RAW DATA =

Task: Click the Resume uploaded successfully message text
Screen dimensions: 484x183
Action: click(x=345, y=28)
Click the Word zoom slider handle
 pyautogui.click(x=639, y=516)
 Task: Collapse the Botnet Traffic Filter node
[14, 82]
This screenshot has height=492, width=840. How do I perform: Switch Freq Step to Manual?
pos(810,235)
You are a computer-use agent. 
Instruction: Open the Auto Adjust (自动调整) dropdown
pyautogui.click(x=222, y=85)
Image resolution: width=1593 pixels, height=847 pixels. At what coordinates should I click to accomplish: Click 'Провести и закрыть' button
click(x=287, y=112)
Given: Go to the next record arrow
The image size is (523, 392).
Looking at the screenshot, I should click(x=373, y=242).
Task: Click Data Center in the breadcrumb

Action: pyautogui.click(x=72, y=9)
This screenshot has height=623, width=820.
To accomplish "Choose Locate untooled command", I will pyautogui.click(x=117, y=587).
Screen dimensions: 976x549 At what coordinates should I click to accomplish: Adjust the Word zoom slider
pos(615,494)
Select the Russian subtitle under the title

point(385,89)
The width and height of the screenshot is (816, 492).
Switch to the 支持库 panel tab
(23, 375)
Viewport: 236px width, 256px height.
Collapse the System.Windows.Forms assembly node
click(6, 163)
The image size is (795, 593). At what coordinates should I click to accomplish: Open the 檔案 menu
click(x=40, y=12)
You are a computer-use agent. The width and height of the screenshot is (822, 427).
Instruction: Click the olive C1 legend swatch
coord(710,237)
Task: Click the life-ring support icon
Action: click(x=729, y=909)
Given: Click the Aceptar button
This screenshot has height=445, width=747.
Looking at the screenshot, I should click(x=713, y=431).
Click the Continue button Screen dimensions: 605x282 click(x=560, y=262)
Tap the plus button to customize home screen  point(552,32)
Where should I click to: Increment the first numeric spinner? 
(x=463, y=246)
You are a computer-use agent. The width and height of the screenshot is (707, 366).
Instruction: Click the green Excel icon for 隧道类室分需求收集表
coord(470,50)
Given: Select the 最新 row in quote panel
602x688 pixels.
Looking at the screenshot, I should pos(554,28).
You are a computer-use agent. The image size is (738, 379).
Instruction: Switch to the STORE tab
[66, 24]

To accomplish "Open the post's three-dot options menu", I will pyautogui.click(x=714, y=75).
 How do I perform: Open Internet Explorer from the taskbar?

ACTIVITY = In exact wording, restate the lines of the data above from the first through the one holding "This screenshot has height=623, width=820.", and stop after that line.

RESULT =
Task: Click the Resume uploaded successfully message text
Screen dimensions: 484x183
Action: click(x=345, y=28)
Click the Word zoom slider handle
 pyautogui.click(x=639, y=516)
 Task: Collapse the Botnet Traffic Filter node
[14, 82]
This screenshot has height=492, width=840. How do I perform: Switch Freq Step to Manual?
pos(810,235)
You are a computer-use agent. 
Instruction: Open the Auto Adjust (自动调整) dropdown
pyautogui.click(x=222, y=85)
Image resolution: width=1593 pixels, height=847 pixels. At what coordinates should I click to accomplish: Click 'Провести и закрыть' button
click(x=287, y=112)
Given: Go to the next record arrow
The image size is (523, 392).
Looking at the screenshot, I should click(x=373, y=242).
Task: Click Data Center in the breadcrumb

Action: pyautogui.click(x=72, y=9)
This screenshot has height=623, width=820.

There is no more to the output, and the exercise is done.